This work also highlights the importance of positive memories in depression, emphasizing the fact that amygdala hypoactivity reflects a current depressive state (although behavioral reports were more consistent with a persistent abnormality). This finding parallels work in healthy individuals showing that short-term antidepressant administration increases amygdala responses to positive stimuli and recall of positive words (
7). In depression, early improvements in recognition of positive stimuli with antidepressant treatment predict ultimate mood improvement (
7). In animal models, optogenetically triggered replay of positive memories through hippocampal stimulation specifically increased animals’ resilience to stress-induced behavioral abnormalities, along with activity in the amygdala and ventral striatum (
8). Interestingly, in both the human emotional bias work and animal optogenetic memory replay lines of research there was also an asymmetry such that effects on positive material was not the opposite of changes in negative material, suggesting a potentially unique utility to our ability to remember the good times.

Extracted records:
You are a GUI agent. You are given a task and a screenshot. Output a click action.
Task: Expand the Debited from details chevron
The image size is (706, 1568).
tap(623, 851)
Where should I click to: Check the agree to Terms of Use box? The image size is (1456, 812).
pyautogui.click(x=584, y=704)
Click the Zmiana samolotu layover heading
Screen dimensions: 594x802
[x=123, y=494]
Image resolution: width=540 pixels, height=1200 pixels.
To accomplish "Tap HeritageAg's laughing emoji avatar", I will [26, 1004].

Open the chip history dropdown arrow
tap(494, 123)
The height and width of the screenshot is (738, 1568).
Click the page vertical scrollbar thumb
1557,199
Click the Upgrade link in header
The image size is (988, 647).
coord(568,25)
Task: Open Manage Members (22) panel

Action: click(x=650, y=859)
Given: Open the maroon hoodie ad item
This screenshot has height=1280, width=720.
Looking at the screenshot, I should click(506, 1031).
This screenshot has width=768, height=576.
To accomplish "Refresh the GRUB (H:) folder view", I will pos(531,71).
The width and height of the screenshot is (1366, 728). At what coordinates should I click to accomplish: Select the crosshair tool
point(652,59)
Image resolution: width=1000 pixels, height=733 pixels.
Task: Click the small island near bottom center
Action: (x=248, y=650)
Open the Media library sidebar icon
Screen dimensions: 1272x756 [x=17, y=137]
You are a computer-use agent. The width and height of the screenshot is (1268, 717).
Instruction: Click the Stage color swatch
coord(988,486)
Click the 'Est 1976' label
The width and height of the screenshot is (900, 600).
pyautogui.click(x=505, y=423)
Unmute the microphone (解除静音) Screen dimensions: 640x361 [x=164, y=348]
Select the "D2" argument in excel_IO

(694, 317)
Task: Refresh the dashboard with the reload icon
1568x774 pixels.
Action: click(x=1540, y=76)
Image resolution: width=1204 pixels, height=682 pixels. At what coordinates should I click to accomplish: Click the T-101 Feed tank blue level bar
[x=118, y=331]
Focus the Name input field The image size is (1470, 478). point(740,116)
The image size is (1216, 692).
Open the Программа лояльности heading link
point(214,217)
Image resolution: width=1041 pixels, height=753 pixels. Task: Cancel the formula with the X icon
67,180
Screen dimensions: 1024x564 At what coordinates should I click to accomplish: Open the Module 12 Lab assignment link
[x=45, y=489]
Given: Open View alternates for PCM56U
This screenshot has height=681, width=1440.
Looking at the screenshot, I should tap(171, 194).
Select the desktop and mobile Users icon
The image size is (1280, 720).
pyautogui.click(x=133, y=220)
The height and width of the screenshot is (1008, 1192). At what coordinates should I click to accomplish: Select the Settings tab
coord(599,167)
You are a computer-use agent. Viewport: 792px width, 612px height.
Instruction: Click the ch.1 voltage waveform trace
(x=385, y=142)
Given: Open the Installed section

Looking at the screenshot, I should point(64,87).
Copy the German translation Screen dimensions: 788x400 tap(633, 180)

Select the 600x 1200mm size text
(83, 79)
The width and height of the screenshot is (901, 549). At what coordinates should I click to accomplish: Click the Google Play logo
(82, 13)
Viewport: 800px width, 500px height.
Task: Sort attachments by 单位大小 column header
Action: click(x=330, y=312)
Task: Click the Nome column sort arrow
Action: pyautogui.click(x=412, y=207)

» **WHAT TO DO**:
A - According to the text on positive memories in depression, what did optogenetically triggered replay of positive memories in animal models specifically increase?
B - Continue the text on positive memories in depression, beginning after its final sentence.

» **SOLVED PROBLEMS**:
A - It increased the animals' resilience to stress-induced behavioral abnormalities, along with activity in the amygdala and ventral striatum.

B -
Young et al. focus on amygdala-dorsal cingulate connectivity as a potential mechanism for biased memory recall, which they argue is due to altered salience signals during recall (decreased for positive and increased for negative). It is important to note that this is an interpretation of the findings, but not one that the data can directly prove. However, it provides an organizing hypothesis that may inform future work, including targeting of memory recall for therapeutic purposes. The authors have already reported on one potential avenue for this using neurofeedback trained on amygdala activity during positive memory recall (
9). Their pilot study found that training resulted in reduced depressive symptoms compared with a control neurofeedback condition. Salience, when considered with respect to memory, is also not a unitary phenomenon. For example, both perceptual and semantic (conceptual) salience interact to influence memory recall (
10). The framework of blunted salience for positive material (resulting in fewer specific positive memories), and exaggerated salience for negative material (resulting in more specific negative memories) also provides a useful heuristic explanation for a common clinical phenomenon. It may help patients understand their own experiences of depression, take them in context, and explicitly target them during therapy. Important for both clinicians and patients, the effects shown in this study reflect biases and not absolute inabilities to recall positive memories. Thus, this capacity is likely something that can be improved. As such, understanding the source of altered salience in depressed patients, in the context of research or clinical care, may provide alternate means to increase it for positive memories and decrease it for negative memories (
2), including through conventional cognitive-behavioral therapy techniques.